- _Task statement_:
Restate the records below word for word, and omit the images they hold.

- _Task material_:
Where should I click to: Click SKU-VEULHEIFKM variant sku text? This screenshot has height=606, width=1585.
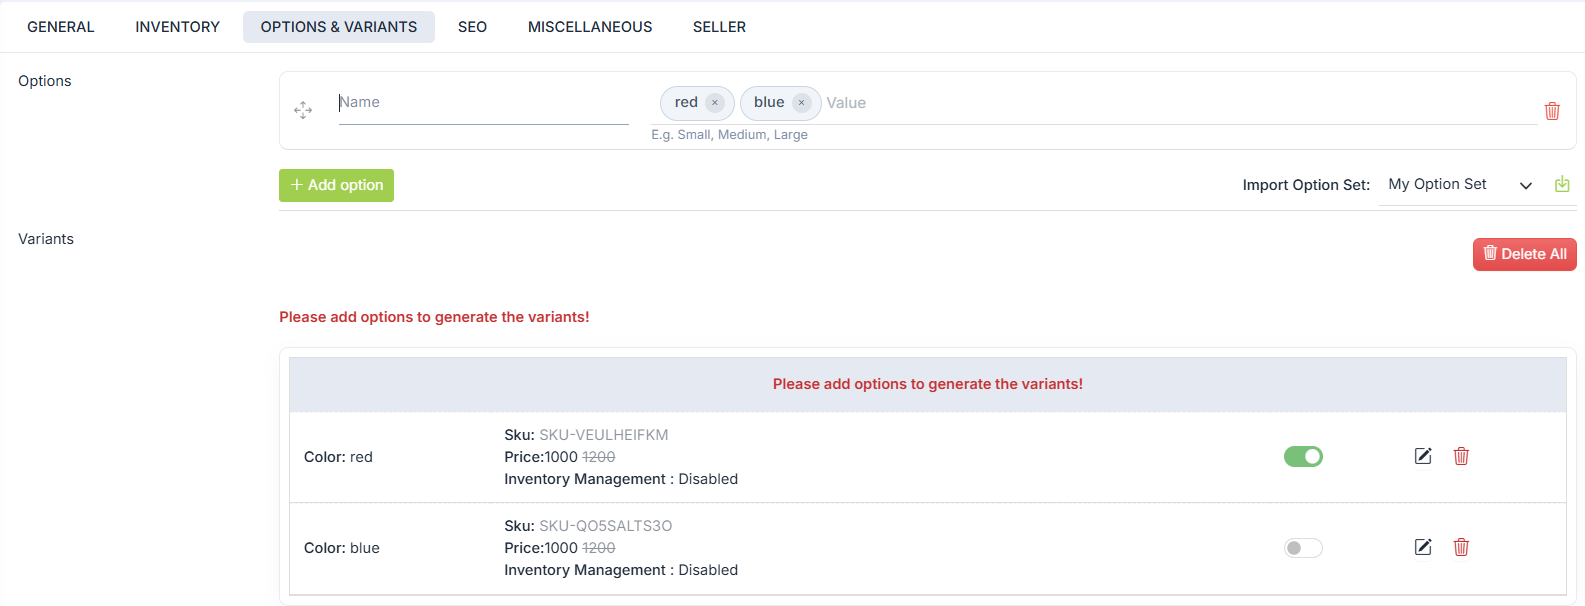point(605,434)
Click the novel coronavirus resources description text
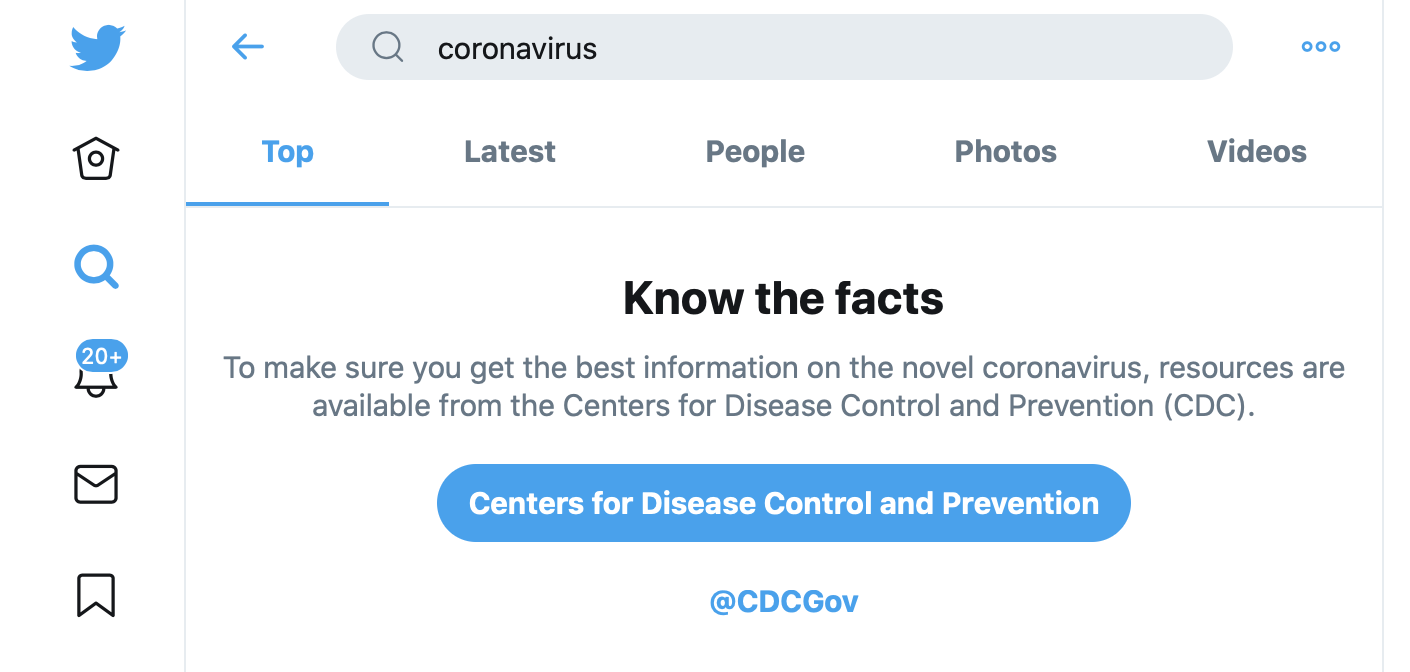This screenshot has width=1410, height=672. coord(784,387)
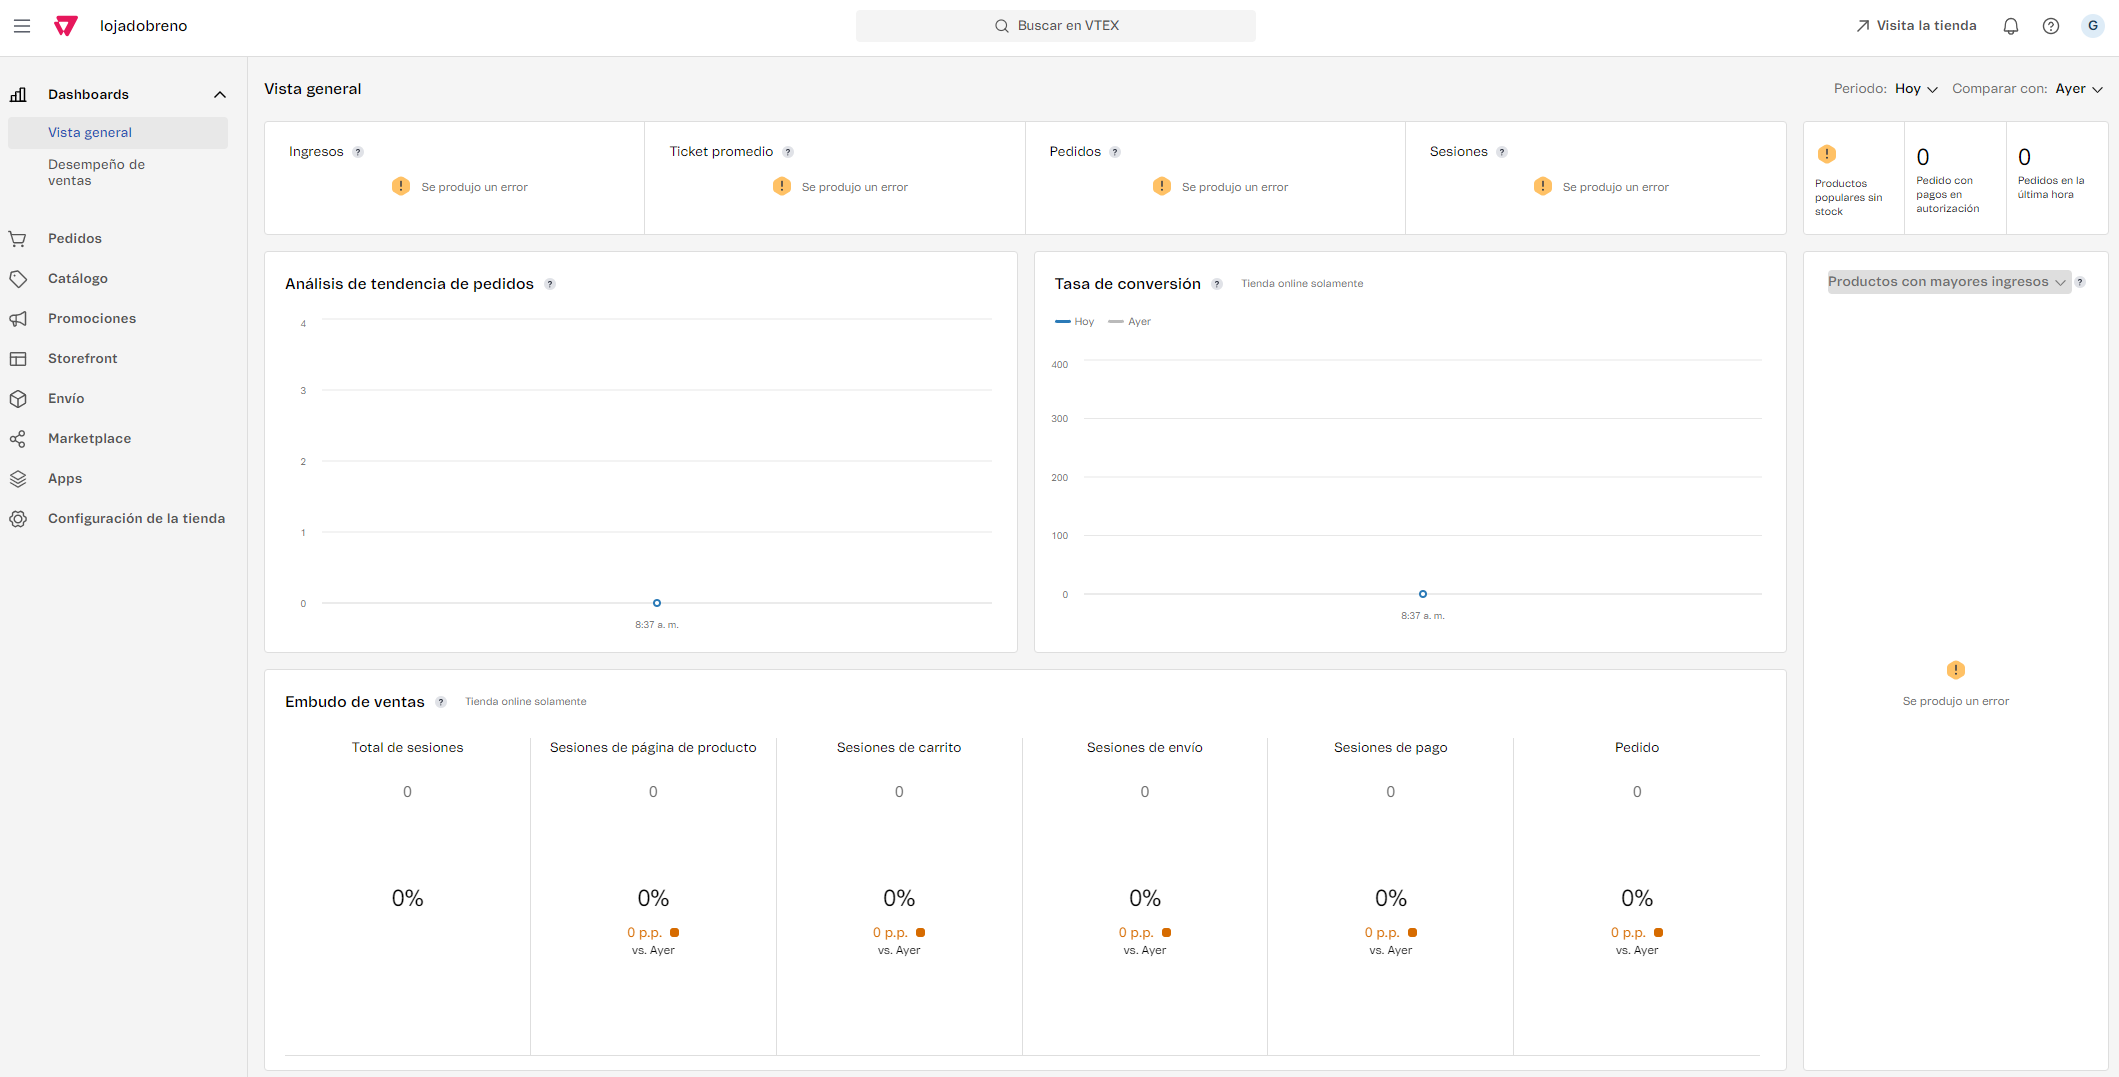This screenshot has height=1077, width=2119.
Task: Open Configuración de la tienda
Action: click(136, 519)
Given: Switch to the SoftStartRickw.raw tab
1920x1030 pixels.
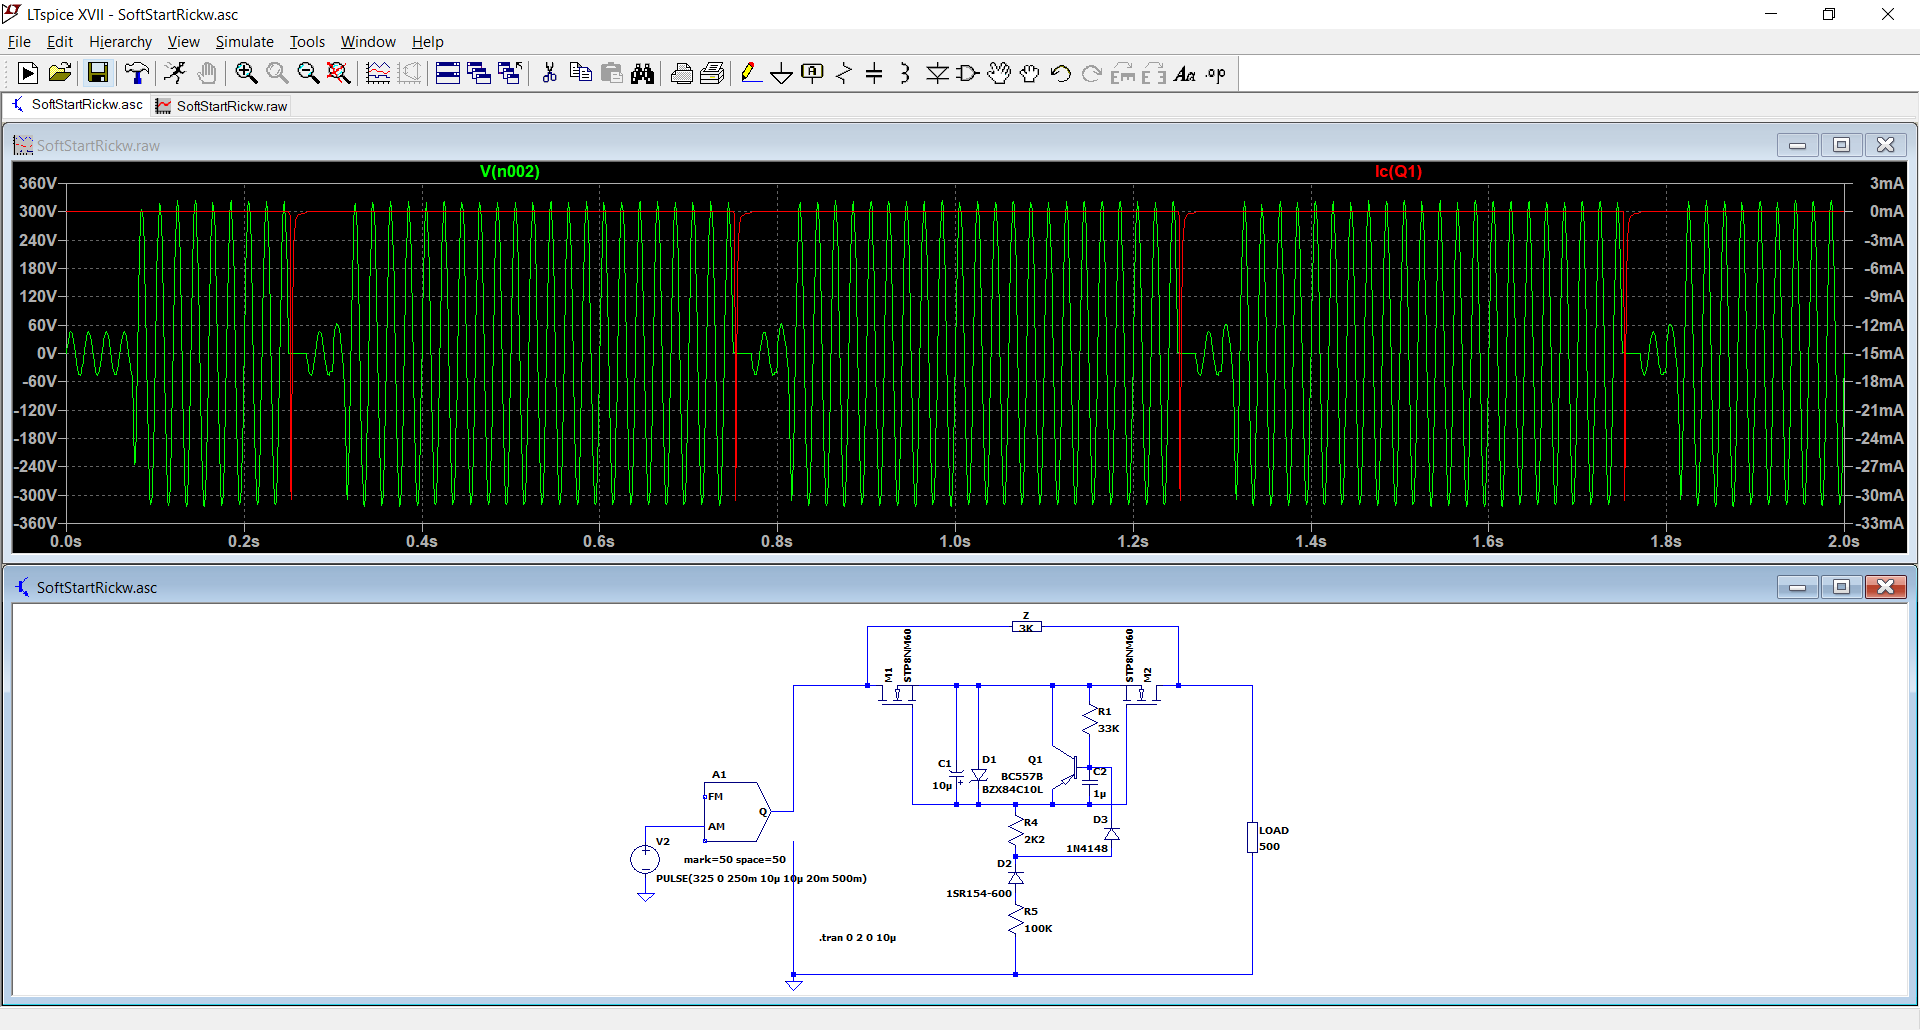Looking at the screenshot, I should 222,106.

- _Response to the task_:
Where should I click to: Click SKU-VEULHEIFKM variant sku text? This screenshot has height=606, width=1585.
point(605,434)
Click the novel coronavirus resources description text
This screenshot has width=1410, height=672. coord(784,387)
This screenshot has height=1077, width=2119.
Task: Open Configuración de la tienda
Action: click(136, 519)
Given: Switch to the SoftStartRickw.raw tab
1920x1030 pixels.
Looking at the screenshot, I should 222,106.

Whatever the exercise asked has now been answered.